After very quickly refreshing the students on some basic comparison sorts (bubblesort and mergesort), we present the standard lower bound argument for comparison-based sorts.  But then we show how this lower bound can be broken, by assumptions about the data that allow one to go beyond comparisons to other operations.  Specifically, we raced through counting sort, bucket sort (for random data), and sorting via van Emde Boas trees.    (The students in particular seemed to be talking through the details of van Emde Boas trees at the class break, which I'd like to think because they were new and interesting, but possibly was due to the fact that it was the first time I'd ever presented them, and maybe my delivery for that topic needs some tuning.) 

Lo and behold, I find myself finding sorting interesting!  We didn't even get to more advanced interesting possibilities, like data-oblivious sorting or "bleeding edge" parallel sorting.  I feel I need to apologize to sorting, for mistakenly suggesting that it's a boring topic.  I still wouldn't want to start an algorithms/data structures class with multiple weeks of sorting and searching algorithms, but sorting is a natural way to introduce some key concepts in algorithms, and there's fun to be had in the large variety of approaches to sorting.


Anonymous said...

Student here. The students in my immediate vicinity were chatting about VEB trees because we'd never seen them before and they were interesting, not because we were hopelessly lost. (On the whole, I for one think your presentation of them was excellent.) The discussion, of course, turned up a few things we realized that we didn't understand, which we were able to clear up after the break.

If the structure of [ (1) present interesting novel topic (2) have short break (3) reconvene, and answer any questions that came to light over the break ] wasn't intentional, I would highly suggest trying it again. On Thursday, at least, it worked really well.

Anonymous said...

Sorting remains valuable for other interesting reasons: ask your students why Quicksort is often the preferred sorting method (e.g., in the C/C++ libraries) while it's only O(n log n) in the avg case -- over Heapsort, which is worst-case O(n log n) with small constants... there are some interesting lessons to learn there..

Jouni Sirén said...

I have started to think that sorting is the most useful topic covered in a basic algorithms and data structures course.

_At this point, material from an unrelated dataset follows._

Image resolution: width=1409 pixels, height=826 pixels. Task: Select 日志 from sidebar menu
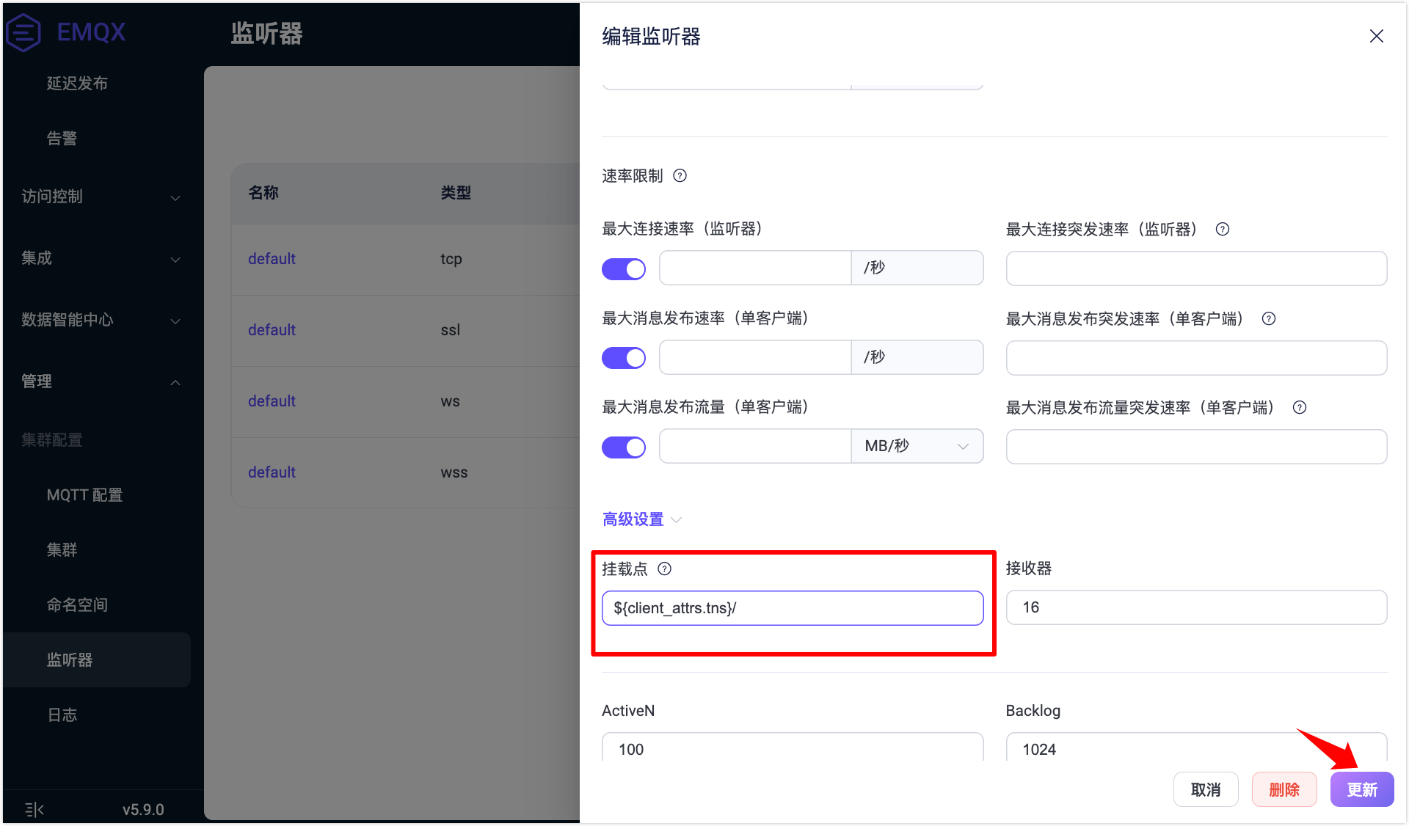(x=62, y=715)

The traditional topics on such courses - dynamic data structures using pointers in the RAM model - work well when the data structures are not much bigger than the L3 cache. When the amount of data grows, the RAM model and the data structures and algorithms designed for it may no longer be that relevant. With larger datasets, using arrays of tuples as the fundamental data structure, with scanning, sorting, and joins as the basic operations, is often easier and more efficient.

Anonymous said...

After explaining about introspection sorting - you may want them to explore other hybrid sorts and whther they are useful/practical or not and explain why.